The Internal Revenue Service (IRS) has made considerable progress related to the Employee Retention Credit (ERC) backlog. The ERC is a refundable tax credit designed for businesses that continued paying their employees during the COVID-19 pandemic while business operations were halted due to a government order. More than 2.5 million claims have been filed since the program was enacted. The IRS claims processing was bogged down due to the complexity of amended returns. 99 percent of claims have been resolved as of mid-July 2023, which has resulted in legitimate businesses receiving the money they were due legally under the law.
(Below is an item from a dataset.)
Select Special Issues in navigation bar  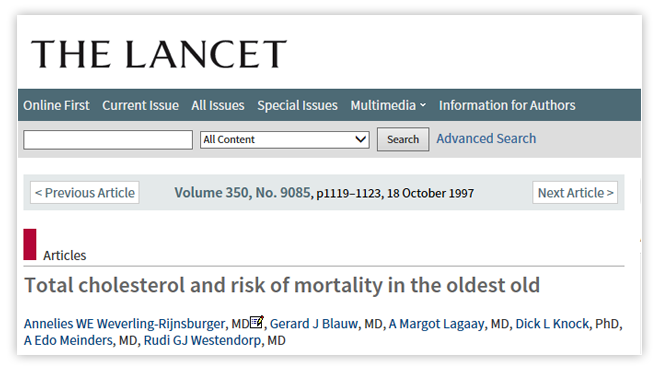[297, 105]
“The further we get from the pandemic, we believe the percentage of legitimate claims coming in is declining,” Commissioner Danny Werfel told attendees at the IRS Nationwide Tax Forum in Atlanta last Tuesday. “Instead, we continue to see more and more questionable claims coming in following the onslaught of misleading marketing from promoters pushing businesses to apply. To address this, the IRS continues to intensify our compliance work in this area.” The IRS has increased audit and criminal investigation work on these claims, both on promoters as well as those businesses which filed false claims. The period of eligibility for the credit for affected businesses covers the time between March 13, 2020, and December 31, 2021. Under the current law, businesses can continue to file claims for the credit until April 15, 2025.
“The amount of misleading marketing around this credit is staggering, and it is creating an array of problems for tax professionals and the IRS while adding risk for businesses improperly claiming the credit,” Werfel said. “A terrible scenario is unfolding that hurts everyone involved — except the promoters.”
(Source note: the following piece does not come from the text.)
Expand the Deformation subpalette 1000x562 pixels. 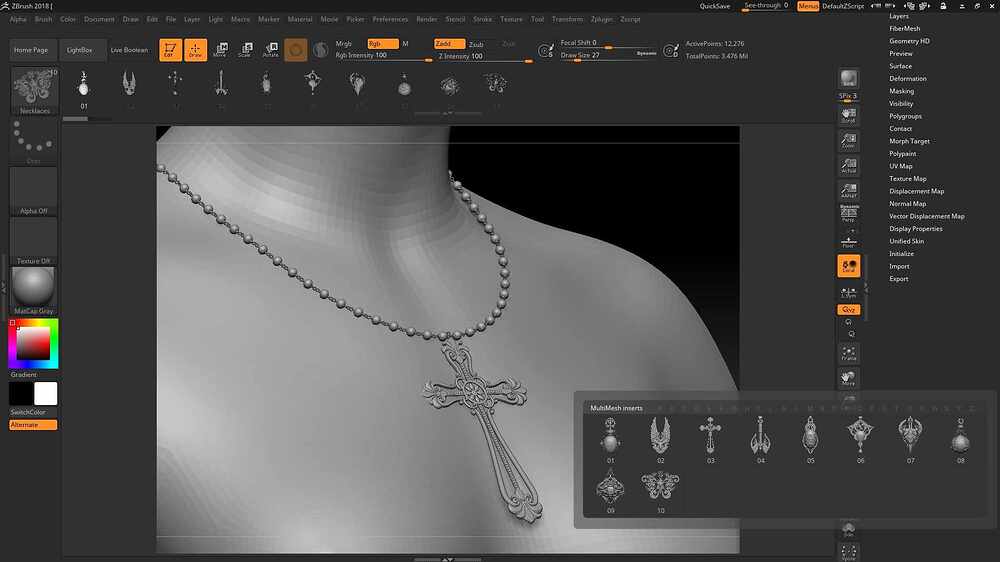908,78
“This was not how the law was meant to work, and Congress can help with this situation,” Werfel added. “We will work with Treasury to explore legislative solutions we can share with Congress to help address fraud and error, including potentially putting an earlier ending date for businesses to claim the credit and increase IRS oversight of return preparers.”
The IRS reminds businesses to:
Work with a trusted tax professional. Eligible employers who need help claiming the credit should work with a trusted tax professional; the IRS urges people not to rely on the advice of those soliciting these credits. Promoters who are marketing this have a personal stake in making money; in many cases, they are not looking out for the best interests of those applying.
Request a detailed worksheet explaining ERC eligibility and the computations used to determine the ERC amount.
Don’t apply unless you believe you are legitimately qualified for this credit. Details about the credit are available on IRS.gov, and again a trusted tax professional – not someone promoting the credit – can provide critical professional advice on the ERC.